• Instructions for the task:
Two lines in the data below mark the range: the one with "The image size is (1456, 819)." and the one with "Click the Clear". Return both, along with every line between them, exactly.

[Opening Information provided section]

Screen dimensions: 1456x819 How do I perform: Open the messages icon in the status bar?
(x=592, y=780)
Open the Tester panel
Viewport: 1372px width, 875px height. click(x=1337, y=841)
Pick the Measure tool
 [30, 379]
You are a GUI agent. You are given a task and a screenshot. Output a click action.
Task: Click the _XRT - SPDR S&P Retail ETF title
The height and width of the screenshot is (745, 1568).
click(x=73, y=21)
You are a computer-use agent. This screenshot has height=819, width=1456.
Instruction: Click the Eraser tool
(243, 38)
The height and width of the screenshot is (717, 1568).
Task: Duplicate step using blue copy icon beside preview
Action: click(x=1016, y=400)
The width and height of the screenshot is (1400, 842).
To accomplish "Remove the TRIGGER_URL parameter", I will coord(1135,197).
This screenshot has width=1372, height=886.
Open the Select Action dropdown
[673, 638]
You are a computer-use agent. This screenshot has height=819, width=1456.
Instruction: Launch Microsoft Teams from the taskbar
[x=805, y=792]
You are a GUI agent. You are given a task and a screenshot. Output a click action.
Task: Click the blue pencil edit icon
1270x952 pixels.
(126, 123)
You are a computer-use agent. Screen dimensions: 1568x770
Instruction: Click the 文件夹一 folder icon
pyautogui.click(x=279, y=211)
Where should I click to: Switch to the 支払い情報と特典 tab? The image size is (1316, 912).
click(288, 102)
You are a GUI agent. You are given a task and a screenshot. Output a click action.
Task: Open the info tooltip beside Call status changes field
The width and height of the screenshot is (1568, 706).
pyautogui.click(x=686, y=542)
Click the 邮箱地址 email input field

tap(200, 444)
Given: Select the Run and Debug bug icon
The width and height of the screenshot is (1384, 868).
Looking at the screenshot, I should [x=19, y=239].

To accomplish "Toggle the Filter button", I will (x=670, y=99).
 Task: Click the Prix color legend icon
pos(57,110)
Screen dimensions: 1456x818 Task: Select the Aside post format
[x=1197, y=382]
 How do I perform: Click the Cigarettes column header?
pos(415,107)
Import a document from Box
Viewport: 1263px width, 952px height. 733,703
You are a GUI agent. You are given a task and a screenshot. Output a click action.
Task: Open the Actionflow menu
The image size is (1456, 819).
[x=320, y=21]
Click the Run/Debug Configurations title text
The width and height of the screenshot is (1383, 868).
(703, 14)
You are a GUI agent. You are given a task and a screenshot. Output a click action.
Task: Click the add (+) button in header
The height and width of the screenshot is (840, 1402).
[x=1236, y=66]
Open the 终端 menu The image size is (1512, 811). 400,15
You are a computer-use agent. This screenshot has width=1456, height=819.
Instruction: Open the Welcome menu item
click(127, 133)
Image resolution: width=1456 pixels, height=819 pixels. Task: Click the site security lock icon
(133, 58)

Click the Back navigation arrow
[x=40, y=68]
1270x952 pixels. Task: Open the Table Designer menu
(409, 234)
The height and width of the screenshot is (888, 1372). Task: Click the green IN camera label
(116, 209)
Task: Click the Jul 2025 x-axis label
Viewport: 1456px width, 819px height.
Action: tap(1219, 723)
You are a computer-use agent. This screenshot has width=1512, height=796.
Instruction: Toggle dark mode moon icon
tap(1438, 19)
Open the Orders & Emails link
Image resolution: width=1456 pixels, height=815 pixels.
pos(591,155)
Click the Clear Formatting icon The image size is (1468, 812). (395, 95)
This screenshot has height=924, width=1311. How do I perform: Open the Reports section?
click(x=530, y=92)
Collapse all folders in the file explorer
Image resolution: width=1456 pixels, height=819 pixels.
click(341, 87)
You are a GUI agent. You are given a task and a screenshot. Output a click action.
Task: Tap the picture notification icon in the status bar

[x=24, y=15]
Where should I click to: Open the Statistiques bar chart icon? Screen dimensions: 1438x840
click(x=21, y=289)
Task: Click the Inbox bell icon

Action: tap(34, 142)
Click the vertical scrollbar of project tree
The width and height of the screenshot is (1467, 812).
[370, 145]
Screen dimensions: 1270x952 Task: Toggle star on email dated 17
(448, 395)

[Closing Information provided section]

• Task output:
The image size is (1456, 819).
[x=320, y=21]
Click the Run/Debug Configurations title text
The width and height of the screenshot is (1383, 868).
(703, 14)
You are a GUI agent. You are given a task and a screenshot. Output a click action.
Task: Click the add (+) button in header
The height and width of the screenshot is (840, 1402).
[x=1236, y=66]
Open the 终端 menu The image size is (1512, 811). 400,15
You are a computer-use agent. This screenshot has width=1456, height=819.
Instruction: Open the Welcome menu item
click(127, 133)
Image resolution: width=1456 pixels, height=819 pixels. Task: Click the site security lock icon
(133, 58)

Click the Back navigation arrow
[x=40, y=68]
1270x952 pixels. Task: Open the Table Designer menu
(409, 234)
The height and width of the screenshot is (888, 1372). Task: Click the green IN camera label
(116, 209)
Task: Click the Jul 2025 x-axis label
Viewport: 1456px width, 819px height.
Action: tap(1219, 723)
You are a computer-use agent. This screenshot has width=1512, height=796.
Instruction: Toggle dark mode moon icon
tap(1438, 19)
Open the Orders & Emails link
Image resolution: width=1456 pixels, height=815 pixels.
pos(591,155)
Click the Clear Formatting icon The image size is (1468, 812). (395, 95)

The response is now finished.